— Problem details —
Reproduce the lines of the entries verbatim, beginning at the line containing "Click Run Code play icon in editor toolbar" and continuing through the line containing "Looking at the screenshot, I should [715, 231].", with both of those lines included.
--- Listed records ---
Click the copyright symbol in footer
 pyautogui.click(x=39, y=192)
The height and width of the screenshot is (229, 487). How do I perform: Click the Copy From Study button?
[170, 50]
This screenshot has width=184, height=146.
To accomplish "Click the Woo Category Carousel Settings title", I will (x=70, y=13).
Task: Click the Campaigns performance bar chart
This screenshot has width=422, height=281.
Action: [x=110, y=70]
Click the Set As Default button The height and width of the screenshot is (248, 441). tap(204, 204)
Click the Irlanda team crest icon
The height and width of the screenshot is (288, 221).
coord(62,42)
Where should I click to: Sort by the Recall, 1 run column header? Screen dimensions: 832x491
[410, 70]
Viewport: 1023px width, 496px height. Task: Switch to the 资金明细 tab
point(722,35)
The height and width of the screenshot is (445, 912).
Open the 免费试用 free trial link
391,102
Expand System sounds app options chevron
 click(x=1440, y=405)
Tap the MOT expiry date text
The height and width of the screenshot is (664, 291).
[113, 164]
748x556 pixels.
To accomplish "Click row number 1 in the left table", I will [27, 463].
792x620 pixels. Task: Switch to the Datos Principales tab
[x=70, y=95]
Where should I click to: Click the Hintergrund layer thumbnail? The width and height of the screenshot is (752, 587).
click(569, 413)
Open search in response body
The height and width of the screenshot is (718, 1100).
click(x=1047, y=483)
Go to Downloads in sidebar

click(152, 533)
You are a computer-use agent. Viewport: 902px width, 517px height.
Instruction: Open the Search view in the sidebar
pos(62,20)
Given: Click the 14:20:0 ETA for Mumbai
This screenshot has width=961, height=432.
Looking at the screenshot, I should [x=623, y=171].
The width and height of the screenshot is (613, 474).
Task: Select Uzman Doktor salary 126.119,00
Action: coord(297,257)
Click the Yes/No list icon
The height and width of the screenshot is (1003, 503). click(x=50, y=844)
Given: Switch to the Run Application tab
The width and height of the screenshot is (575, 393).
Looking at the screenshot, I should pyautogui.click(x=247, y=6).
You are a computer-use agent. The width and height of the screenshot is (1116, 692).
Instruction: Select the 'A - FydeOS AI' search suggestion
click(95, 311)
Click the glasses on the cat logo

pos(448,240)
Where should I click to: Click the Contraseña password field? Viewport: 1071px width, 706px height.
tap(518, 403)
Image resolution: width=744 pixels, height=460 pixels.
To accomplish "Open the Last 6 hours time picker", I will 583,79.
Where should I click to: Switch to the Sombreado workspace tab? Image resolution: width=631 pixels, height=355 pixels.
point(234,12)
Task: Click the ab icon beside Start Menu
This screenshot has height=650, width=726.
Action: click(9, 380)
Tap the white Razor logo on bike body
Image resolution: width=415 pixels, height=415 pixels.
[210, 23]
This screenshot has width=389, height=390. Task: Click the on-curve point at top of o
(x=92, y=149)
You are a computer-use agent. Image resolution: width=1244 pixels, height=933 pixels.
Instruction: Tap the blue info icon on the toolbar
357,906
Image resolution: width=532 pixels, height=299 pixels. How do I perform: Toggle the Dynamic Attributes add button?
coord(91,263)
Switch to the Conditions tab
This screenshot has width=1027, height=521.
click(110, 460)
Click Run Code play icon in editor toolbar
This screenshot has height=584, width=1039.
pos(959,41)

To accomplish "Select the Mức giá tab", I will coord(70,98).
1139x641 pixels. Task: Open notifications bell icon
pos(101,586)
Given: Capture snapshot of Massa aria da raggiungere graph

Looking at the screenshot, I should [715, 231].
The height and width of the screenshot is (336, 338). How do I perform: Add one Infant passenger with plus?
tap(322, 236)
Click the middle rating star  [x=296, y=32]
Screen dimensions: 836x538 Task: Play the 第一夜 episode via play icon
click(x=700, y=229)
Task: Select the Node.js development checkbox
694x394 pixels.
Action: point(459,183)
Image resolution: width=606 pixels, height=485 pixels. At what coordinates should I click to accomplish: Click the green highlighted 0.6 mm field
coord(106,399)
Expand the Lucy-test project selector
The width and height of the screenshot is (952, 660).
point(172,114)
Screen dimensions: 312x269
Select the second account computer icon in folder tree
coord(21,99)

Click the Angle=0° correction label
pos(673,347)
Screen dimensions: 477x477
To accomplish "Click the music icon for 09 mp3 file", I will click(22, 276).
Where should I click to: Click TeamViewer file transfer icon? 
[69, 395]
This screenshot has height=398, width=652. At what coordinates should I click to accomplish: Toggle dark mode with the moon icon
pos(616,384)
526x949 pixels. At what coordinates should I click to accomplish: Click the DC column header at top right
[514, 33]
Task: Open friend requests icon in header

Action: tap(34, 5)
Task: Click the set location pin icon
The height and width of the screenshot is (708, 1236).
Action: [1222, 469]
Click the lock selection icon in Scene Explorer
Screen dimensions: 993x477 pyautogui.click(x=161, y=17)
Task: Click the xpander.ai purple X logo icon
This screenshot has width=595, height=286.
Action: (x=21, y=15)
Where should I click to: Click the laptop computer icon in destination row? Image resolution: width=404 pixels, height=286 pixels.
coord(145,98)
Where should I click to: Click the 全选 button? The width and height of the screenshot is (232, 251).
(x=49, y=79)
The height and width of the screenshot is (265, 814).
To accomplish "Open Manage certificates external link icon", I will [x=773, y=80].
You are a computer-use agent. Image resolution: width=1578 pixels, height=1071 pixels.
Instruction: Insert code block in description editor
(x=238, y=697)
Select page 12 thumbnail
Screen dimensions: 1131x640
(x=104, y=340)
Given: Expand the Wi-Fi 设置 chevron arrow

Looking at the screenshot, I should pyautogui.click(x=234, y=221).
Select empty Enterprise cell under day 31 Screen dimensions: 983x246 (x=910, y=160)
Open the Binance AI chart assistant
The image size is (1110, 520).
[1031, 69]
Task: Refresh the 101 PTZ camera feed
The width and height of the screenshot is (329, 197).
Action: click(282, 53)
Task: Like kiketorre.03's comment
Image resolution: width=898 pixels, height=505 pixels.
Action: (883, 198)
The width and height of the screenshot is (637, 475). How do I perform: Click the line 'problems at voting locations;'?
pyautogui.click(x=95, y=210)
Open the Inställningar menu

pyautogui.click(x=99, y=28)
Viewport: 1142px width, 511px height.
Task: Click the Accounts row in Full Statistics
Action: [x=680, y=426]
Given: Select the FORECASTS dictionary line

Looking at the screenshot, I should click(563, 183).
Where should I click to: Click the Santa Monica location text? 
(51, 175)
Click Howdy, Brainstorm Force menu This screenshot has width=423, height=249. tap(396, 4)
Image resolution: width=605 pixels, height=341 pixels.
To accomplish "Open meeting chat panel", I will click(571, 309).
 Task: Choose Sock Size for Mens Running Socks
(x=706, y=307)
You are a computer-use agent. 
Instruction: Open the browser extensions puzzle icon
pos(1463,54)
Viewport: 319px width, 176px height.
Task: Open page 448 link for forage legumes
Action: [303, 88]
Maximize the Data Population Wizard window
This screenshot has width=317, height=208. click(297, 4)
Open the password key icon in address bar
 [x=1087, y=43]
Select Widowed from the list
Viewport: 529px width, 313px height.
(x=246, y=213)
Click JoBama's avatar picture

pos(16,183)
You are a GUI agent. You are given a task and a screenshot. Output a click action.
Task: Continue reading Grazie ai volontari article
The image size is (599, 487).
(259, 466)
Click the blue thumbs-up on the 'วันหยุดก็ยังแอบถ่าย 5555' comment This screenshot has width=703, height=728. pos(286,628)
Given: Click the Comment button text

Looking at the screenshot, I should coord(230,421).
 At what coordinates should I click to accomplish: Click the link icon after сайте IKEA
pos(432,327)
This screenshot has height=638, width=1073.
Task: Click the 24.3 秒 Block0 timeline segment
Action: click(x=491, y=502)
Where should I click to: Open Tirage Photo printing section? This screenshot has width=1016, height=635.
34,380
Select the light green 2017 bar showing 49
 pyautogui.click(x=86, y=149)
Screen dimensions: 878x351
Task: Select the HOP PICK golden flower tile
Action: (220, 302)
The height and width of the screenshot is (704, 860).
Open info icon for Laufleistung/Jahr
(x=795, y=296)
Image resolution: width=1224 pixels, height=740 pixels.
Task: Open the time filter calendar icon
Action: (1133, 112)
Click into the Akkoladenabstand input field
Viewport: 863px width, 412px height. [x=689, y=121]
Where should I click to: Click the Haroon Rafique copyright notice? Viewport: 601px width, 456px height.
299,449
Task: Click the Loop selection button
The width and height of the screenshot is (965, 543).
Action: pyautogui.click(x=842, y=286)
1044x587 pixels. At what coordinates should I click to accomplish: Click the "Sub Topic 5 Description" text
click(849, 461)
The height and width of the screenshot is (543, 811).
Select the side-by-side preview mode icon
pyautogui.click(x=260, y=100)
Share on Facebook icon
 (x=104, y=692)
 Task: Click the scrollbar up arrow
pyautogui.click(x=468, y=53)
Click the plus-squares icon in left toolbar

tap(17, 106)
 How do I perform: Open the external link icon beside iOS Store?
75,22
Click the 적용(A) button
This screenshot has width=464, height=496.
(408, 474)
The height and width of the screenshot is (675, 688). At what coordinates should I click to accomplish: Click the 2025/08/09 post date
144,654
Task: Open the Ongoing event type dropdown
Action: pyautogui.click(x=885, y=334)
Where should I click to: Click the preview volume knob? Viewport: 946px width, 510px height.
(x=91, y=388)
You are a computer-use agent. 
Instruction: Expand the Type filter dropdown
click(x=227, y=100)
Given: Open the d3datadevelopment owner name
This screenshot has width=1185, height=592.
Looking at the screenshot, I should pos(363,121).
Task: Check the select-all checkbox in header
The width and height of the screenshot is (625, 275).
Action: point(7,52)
---
— Output of the task —
Click Run Code play icon in editor toolbar
This screenshot has height=584, width=1039.
pos(959,41)

To accomplish "Select the Mức giá tab", I will coord(70,98).
1139x641 pixels. Task: Open notifications bell icon
pos(101,586)
Given: Capture snapshot of Massa aria da raggiungere graph

Looking at the screenshot, I should [715, 231].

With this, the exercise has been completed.